**About this exercise:**
The output should be the records themselves, given again exactly.
== Supplied data ==
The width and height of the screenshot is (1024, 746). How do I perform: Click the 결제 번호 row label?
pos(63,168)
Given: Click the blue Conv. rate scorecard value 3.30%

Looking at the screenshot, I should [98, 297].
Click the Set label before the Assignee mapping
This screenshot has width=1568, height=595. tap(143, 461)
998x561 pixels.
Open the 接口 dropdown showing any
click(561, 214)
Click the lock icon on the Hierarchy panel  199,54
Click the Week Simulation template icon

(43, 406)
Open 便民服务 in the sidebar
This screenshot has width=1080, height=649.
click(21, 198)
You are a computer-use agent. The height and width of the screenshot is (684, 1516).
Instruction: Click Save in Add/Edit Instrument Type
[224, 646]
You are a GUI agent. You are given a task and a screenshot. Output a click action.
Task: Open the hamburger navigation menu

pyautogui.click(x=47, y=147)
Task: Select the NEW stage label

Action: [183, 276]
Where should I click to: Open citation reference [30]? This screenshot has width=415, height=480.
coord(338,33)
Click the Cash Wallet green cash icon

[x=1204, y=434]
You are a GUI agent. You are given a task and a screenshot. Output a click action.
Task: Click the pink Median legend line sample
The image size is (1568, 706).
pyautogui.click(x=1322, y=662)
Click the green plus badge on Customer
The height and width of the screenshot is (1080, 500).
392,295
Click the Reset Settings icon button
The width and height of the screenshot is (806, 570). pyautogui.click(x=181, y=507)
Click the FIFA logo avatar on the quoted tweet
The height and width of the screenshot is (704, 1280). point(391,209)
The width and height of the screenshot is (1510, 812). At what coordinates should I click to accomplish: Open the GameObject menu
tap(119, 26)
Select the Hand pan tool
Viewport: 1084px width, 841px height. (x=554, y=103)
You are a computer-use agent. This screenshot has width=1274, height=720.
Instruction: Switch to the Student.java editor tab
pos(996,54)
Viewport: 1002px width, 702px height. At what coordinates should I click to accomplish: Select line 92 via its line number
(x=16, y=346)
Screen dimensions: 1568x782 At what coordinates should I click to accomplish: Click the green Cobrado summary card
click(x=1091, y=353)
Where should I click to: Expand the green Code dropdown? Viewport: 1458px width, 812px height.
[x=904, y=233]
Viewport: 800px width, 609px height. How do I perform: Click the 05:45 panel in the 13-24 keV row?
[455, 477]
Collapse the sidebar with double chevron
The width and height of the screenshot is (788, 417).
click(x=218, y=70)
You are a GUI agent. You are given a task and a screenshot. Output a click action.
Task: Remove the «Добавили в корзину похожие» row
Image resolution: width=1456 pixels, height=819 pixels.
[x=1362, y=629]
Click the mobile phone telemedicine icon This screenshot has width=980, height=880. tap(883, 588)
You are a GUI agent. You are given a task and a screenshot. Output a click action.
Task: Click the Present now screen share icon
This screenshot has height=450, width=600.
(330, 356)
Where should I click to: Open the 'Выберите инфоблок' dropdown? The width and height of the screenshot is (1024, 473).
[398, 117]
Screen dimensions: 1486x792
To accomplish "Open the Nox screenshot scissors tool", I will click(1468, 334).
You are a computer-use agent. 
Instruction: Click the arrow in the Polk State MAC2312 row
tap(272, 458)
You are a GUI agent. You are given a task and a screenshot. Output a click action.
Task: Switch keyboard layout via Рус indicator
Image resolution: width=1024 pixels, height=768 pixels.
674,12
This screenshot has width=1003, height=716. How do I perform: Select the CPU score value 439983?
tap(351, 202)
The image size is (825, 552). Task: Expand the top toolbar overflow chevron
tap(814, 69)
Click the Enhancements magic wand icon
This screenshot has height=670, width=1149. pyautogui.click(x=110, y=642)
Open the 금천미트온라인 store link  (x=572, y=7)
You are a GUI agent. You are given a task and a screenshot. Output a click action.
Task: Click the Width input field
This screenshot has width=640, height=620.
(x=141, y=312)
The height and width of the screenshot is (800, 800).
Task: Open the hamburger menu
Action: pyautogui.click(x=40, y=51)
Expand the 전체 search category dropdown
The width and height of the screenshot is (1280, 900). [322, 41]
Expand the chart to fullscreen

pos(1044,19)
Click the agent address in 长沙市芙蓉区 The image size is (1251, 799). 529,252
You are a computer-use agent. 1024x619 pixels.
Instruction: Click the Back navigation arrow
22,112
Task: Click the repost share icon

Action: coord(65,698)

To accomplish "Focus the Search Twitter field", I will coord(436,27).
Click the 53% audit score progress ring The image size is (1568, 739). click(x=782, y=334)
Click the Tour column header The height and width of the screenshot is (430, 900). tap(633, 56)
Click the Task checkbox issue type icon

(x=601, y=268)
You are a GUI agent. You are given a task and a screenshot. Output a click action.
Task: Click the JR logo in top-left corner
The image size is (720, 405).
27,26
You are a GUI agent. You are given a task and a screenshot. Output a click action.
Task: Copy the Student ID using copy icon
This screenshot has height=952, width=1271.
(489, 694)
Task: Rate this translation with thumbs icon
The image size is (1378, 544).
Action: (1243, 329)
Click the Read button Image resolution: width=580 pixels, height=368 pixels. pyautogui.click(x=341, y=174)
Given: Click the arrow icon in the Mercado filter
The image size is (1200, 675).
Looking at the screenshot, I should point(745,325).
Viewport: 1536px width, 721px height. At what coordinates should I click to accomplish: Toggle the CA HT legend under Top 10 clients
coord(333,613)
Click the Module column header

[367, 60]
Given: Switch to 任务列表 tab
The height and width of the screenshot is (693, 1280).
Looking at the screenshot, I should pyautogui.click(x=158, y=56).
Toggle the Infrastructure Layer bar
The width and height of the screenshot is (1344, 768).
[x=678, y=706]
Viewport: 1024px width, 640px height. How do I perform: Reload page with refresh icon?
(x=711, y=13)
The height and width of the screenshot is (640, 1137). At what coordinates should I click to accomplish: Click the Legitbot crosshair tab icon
===
**Reply:**
The width and height of the screenshot is (1024, 746). How do I perform: Click the 결제 번호 row label?
pos(63,168)
Given: Click the blue Conv. rate scorecard value 3.30%

Looking at the screenshot, I should [98, 297].
Click the Set label before the Assignee mapping
This screenshot has width=1568, height=595. tap(143, 461)
998x561 pixels.
Open the 接口 dropdown showing any
click(561, 214)
Click the lock icon on the Hierarchy panel  199,54
Click the Week Simulation template icon

(43, 406)
Open 便民服务 in the sidebar
This screenshot has width=1080, height=649.
click(21, 198)
You are a computer-use agent. The height and width of the screenshot is (684, 1516).
Instruction: Click Save in Add/Edit Instrument Type
[224, 646]
You are a GUI agent. You are given a task and a screenshot. Output a click action.
Task: Open the hamburger navigation menu

pyautogui.click(x=47, y=147)
Task: Select the NEW stage label

Action: [183, 276]
Where should I click to: Open citation reference [30]? This screenshot has width=415, height=480.
coord(338,33)
Click the Cash Wallet green cash icon

[x=1204, y=434]
You are a GUI agent. You are given a task and a screenshot. Output a click action.
Task: Click the pink Median legend line sample
The image size is (1568, 706).
pyautogui.click(x=1322, y=662)
Click the green plus badge on Customer
The height and width of the screenshot is (1080, 500).
392,295
Click the Reset Settings icon button
The width and height of the screenshot is (806, 570). pyautogui.click(x=181, y=507)
Click the FIFA logo avatar on the quoted tweet
The height and width of the screenshot is (704, 1280). point(391,209)
The width and height of the screenshot is (1510, 812). At what coordinates should I click to accomplish: Open the GameObject menu
tap(119, 26)
Select the Hand pan tool
Viewport: 1084px width, 841px height. (x=554, y=103)
You are a computer-use agent. This screenshot has width=1274, height=720.
Instruction: Switch to the Student.java editor tab
pos(996,54)
Viewport: 1002px width, 702px height. At what coordinates should I click to accomplish: Select line 92 via its line number
(x=16, y=346)
Screen dimensions: 1568x782 At what coordinates should I click to accomplish: Click the green Cobrado summary card
click(x=1091, y=353)
Where should I click to: Expand the green Code dropdown? Viewport: 1458px width, 812px height.
[x=904, y=233]
Viewport: 800px width, 609px height. How do I perform: Click the 05:45 panel in the 13-24 keV row?
[455, 477]
Collapse the sidebar with double chevron
The width and height of the screenshot is (788, 417).
click(x=218, y=70)
You are a GUI agent. You are given a task and a screenshot. Output a click action.
Task: Remove the «Добавили в корзину похожие» row
Image resolution: width=1456 pixels, height=819 pixels.
[x=1362, y=629]
Click the mobile phone telemedicine icon This screenshot has width=980, height=880. tap(883, 588)
You are a GUI agent. You are given a task and a screenshot. Output a click action.
Task: Click the Present now screen share icon
This screenshot has height=450, width=600.
(330, 356)
Where should I click to: Open the 'Выберите инфоблок' dropdown? The width and height of the screenshot is (1024, 473).
[398, 117]
Screen dimensions: 1486x792
To accomplish "Open the Nox screenshot scissors tool", I will click(1468, 334).
You are a computer-use agent. 
Instruction: Click the arrow in the Polk State MAC2312 row
tap(272, 458)
You are a GUI agent. You are given a task and a screenshot. Output a click action.
Task: Switch keyboard layout via Рус indicator
Image resolution: width=1024 pixels, height=768 pixels.
674,12
This screenshot has width=1003, height=716. How do I perform: Select the CPU score value 439983?
tap(351, 202)
The image size is (825, 552). Task: Expand the top toolbar overflow chevron
tap(814, 69)
Click the Enhancements magic wand icon
This screenshot has height=670, width=1149. pyautogui.click(x=110, y=642)
Open the 금천미트온라인 store link  (x=572, y=7)
You are a GUI agent. You are given a task and a screenshot. Output a click action.
Task: Click the Width input field
This screenshot has width=640, height=620.
(x=141, y=312)
The height and width of the screenshot is (800, 800).
Task: Open the hamburger menu
Action: pyautogui.click(x=40, y=51)
Expand the 전체 search category dropdown
The width and height of the screenshot is (1280, 900). [322, 41]
Expand the chart to fullscreen

pos(1044,19)
Click the agent address in 长沙市芙蓉区 The image size is (1251, 799). 529,252
You are a computer-use agent. 1024x619 pixels.
Instruction: Click the Back navigation arrow
22,112
Task: Click the repost share icon

Action: coord(65,698)

To accomplish "Focus the Search Twitter field", I will coord(436,27).
Click the 53% audit score progress ring The image size is (1568, 739). click(x=782, y=334)
Click the Tour column header The height and width of the screenshot is (430, 900). tap(633, 56)
Click the Task checkbox issue type icon

(x=601, y=268)
You are a GUI agent. You are given a task and a screenshot. Output a click action.
Task: Click the JR logo in top-left corner
The image size is (720, 405).
27,26
You are a GUI agent. You are given a task and a screenshot. Output a click action.
Task: Copy the Student ID using copy icon
This screenshot has height=952, width=1271.
(489, 694)
Task: Rate this translation with thumbs icon
The image size is (1378, 544).
Action: (1243, 329)
Click the Read button Image resolution: width=580 pixels, height=368 pixels. pyautogui.click(x=341, y=174)
Given: Click the arrow icon in the Mercado filter
The image size is (1200, 675).
Looking at the screenshot, I should point(745,325).
Viewport: 1536px width, 721px height. At what coordinates should I click to accomplish: Toggle the CA HT legend under Top 10 clients
coord(333,613)
Click the Module column header

[367, 60]
Given: Switch to 任务列表 tab
The height and width of the screenshot is (693, 1280).
Looking at the screenshot, I should pyautogui.click(x=158, y=56).
Toggle the Infrastructure Layer bar
The width and height of the screenshot is (1344, 768).
[x=678, y=706]
Viewport: 1024px width, 640px height. How do I perform: Reload page with refresh icon?
(x=711, y=13)
The height and width of the screenshot is (640, 1137). At what coordinates should I click to accomplish: Click the Legitbot crosshair tab icon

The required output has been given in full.